同時に、レティシアにとってはこれが一度しかない大きな機会でもある。王太子によって奪われかけた名誉を再び取り戻し、セレナの嘘を白日の下にさらすことができれば、長い間苦しめられてきた誤解から解放される日が来るかもしれない。
「……怖いですか?」
クラウスが低い声で問うと、レティシアは少し間を置いてから、微かに笑った。
「怖くないわけじゃない。でも、わたしはもう逃げるつもりはないの。これまで必死に築いてきたものを奪われるくらいなら、正面から戦うほうがずっといい」
「そうですね。僕もあなたと同じです。恐れていては先へ進めない」
こうして二人は改めて互いの手を確かめ合う。たとえエドワードやセレナが最後の手段に踏み切ろうとも、こちらは決定的な証拠と周到な準備をもって対抗する――その意志が、すでに揺るぎなく固まっていた。

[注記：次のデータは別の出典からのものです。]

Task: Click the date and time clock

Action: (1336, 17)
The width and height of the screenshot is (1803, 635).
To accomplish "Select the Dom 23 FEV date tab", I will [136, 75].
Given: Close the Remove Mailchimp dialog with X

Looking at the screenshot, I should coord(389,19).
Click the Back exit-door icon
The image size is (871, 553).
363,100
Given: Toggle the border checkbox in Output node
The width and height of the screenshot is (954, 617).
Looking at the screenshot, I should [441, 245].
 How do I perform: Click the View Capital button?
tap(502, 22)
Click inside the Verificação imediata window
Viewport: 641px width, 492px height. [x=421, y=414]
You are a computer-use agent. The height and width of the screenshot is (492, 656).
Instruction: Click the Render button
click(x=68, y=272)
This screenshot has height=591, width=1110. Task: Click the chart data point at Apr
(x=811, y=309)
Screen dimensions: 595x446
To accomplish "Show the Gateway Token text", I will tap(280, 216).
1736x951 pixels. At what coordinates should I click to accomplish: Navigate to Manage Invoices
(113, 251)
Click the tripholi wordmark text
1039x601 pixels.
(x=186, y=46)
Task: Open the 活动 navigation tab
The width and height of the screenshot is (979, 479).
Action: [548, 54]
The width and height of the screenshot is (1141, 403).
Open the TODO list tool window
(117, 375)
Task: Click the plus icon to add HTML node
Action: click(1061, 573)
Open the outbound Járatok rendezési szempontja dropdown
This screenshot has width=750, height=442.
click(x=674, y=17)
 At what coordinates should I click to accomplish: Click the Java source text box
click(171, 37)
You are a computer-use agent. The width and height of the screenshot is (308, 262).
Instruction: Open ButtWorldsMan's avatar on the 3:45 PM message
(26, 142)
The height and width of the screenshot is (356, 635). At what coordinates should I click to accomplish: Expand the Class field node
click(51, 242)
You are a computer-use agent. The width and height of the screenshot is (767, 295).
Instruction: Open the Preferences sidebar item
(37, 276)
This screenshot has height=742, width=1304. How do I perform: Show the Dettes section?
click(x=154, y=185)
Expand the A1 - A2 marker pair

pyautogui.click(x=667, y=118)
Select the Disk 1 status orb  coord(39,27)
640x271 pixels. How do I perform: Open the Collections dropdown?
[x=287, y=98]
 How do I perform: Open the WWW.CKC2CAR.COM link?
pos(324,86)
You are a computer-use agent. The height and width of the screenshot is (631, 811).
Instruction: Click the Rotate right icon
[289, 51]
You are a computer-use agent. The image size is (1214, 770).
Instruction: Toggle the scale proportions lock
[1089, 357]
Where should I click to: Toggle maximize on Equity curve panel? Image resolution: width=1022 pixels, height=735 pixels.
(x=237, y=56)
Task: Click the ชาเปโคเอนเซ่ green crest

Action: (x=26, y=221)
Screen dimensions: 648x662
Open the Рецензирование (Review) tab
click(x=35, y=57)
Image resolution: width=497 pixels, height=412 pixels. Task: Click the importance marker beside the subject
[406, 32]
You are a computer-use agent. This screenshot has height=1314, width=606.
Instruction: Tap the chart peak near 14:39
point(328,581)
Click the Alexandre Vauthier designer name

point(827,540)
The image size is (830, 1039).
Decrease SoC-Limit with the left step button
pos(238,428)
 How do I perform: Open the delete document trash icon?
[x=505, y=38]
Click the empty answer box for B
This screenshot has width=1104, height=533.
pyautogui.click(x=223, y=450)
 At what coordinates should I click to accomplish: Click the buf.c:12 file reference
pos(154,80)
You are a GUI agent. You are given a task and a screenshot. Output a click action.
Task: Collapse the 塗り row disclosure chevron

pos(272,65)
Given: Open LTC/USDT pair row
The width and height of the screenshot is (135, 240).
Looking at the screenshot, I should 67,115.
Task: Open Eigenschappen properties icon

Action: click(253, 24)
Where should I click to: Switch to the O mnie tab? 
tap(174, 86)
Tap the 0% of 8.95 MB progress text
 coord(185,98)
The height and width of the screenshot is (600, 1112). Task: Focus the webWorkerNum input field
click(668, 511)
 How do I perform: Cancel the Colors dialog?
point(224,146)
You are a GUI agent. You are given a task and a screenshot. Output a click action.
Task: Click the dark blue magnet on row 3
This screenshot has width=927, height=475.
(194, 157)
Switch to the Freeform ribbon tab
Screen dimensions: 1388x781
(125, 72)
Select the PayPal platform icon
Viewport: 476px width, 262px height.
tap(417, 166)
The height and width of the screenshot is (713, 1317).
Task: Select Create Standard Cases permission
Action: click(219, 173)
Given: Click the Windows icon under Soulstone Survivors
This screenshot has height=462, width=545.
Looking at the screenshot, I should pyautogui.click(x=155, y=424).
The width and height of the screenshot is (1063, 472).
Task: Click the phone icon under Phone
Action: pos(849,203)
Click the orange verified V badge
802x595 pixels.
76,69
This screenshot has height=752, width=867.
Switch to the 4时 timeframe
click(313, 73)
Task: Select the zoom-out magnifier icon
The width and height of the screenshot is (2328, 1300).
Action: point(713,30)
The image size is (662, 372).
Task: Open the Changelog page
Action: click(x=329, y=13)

そしてその一方、エドワード派閥の焦りと内部分裂の兆しは、二人にとっては大きな好機とも言える。あまりにも強引な手段が増えれば増えるほど、王太子に対する不信は広まり、セレナの演技にも疑問を抱く貴族が増えるだろう。
「破滅への序曲……というには大げさかもしれないけれど、あの方たちはもう止まれないのね」
レティシアが言葉にしなくても、クラウスも同じ考えだ。あれだけ周囲を押さえつけながらも、成果が得られないまま苛立ちを募らせるなら、やがて彼らは自滅の道を歩むかもしれない。
とはいえ、敵を甘く見るわけにはいかない。最後まで何が起こるか分からないし、王家という大きな後ろ盾がある限り、どんな手でも使ってくる覚悟があるはずだ。
「さて、わたしたちも急ぎましょうか。夜会の前に完璧な準備をしておかなければ、思わぬところで足元をすくわれるかもしれない。あなたも伯爵家での動きには細心の注意を払って」
「もちろんです。あちらも必死ですから、どんな妨害があるか分かりません。今のうちに複数の人脈を通じて安全策を練っておきます」
二人は、周囲でうごめく緊張感をひしひしと感じながらも、互いを信じて行動を続ける。もし夜会という舞台で勝利できれば、エドワードとセレナの目論見はすべて崩れ去り、レティシアの名誉は完全に回復するだろう。
書庫の窓辺を見やると、少し重たい雲が垂れ込みつつも、その合間から陽が差し込んでいる。まるで、嵐の前のかすかな光のようでもあり、二人の心を奮い立たせる象徴のようでもある。
「さあ、やるべきことは山ほどあるわ。無駄なためらいは捨てて、最後までやり遂げましょう」
「はい。わたしも最後までレティシア様と共に戦います。あの人たちに踏み潰される前に、わたしたちが先んじて真実を示しましょう」
こうして、レティシアとクラウスは最終的な決断を固める。王太子派閥の最後の策がより強硬な手段であるならば、こちらも遠慮なく証拠を公開し、自分たちの正統性を示すしかないのだ。
エドワードとセレナの焦りが最高潮に達する一方で、レティシアとクラウスは自らの手で真実を切り開こうとしていた。大規模な夜会で衝突する運命を予感しながら、二人は互いの背中を信頼で支え合う。
その夜会が、すべてを決する舞台になるに違いなかった。いよいよクライマックスへ突き進む物語の音が、書庫の静寂を裂くように響き始めている。